About this exercise => Show every line of the data that contains the string "label".

Stored records =>
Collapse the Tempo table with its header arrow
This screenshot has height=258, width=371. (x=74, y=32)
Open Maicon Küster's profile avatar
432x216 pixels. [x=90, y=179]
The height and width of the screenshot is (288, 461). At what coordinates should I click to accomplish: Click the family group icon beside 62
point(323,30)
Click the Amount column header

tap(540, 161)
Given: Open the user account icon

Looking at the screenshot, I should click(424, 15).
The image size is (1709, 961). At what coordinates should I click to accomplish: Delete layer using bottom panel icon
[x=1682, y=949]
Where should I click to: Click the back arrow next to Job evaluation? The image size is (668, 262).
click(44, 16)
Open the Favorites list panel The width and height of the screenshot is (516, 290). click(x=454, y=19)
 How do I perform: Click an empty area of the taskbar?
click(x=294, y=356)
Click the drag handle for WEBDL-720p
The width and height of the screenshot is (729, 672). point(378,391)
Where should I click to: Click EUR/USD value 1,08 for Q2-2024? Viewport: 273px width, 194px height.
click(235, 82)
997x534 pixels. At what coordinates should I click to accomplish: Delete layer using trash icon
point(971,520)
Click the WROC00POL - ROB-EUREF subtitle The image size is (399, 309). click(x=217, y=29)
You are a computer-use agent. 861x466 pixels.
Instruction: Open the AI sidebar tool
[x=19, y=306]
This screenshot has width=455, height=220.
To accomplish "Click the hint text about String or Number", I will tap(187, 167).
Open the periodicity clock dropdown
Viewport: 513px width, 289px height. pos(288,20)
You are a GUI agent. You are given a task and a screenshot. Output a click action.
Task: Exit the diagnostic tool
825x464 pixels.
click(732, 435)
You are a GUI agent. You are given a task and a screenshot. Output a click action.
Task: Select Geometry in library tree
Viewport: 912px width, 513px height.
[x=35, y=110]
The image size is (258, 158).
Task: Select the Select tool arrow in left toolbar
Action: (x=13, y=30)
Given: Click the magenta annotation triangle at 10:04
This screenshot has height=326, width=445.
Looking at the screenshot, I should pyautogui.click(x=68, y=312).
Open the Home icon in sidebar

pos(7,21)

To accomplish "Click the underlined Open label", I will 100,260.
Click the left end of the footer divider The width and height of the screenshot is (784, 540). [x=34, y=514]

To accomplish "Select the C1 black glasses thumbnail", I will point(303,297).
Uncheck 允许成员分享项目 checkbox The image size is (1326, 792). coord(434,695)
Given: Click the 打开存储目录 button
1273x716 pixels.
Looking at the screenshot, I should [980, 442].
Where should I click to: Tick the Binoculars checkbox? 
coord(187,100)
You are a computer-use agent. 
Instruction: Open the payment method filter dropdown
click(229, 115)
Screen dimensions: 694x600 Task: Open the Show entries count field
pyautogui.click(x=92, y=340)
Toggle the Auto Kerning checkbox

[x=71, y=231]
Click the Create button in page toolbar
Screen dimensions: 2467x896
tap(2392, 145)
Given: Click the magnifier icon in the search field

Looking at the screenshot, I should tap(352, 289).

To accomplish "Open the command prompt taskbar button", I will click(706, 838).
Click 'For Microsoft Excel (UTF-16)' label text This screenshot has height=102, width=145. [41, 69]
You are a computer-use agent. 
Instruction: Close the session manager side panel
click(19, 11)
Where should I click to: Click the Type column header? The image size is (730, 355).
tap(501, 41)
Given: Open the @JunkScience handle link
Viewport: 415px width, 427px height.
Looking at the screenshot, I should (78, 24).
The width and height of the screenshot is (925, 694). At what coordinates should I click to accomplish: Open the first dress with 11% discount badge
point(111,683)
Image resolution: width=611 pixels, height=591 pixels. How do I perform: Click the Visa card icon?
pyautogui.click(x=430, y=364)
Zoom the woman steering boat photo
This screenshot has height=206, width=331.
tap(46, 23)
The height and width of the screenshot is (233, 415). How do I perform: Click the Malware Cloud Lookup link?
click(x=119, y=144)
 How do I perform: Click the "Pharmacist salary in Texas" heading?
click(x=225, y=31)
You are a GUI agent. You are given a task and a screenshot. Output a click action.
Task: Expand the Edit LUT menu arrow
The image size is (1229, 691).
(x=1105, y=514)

Exercise response =>
To accomplish "Click the underlined Open label", I will 100,260.
Click 'For Microsoft Excel (UTF-16)' label text This screenshot has height=102, width=145. [41, 69]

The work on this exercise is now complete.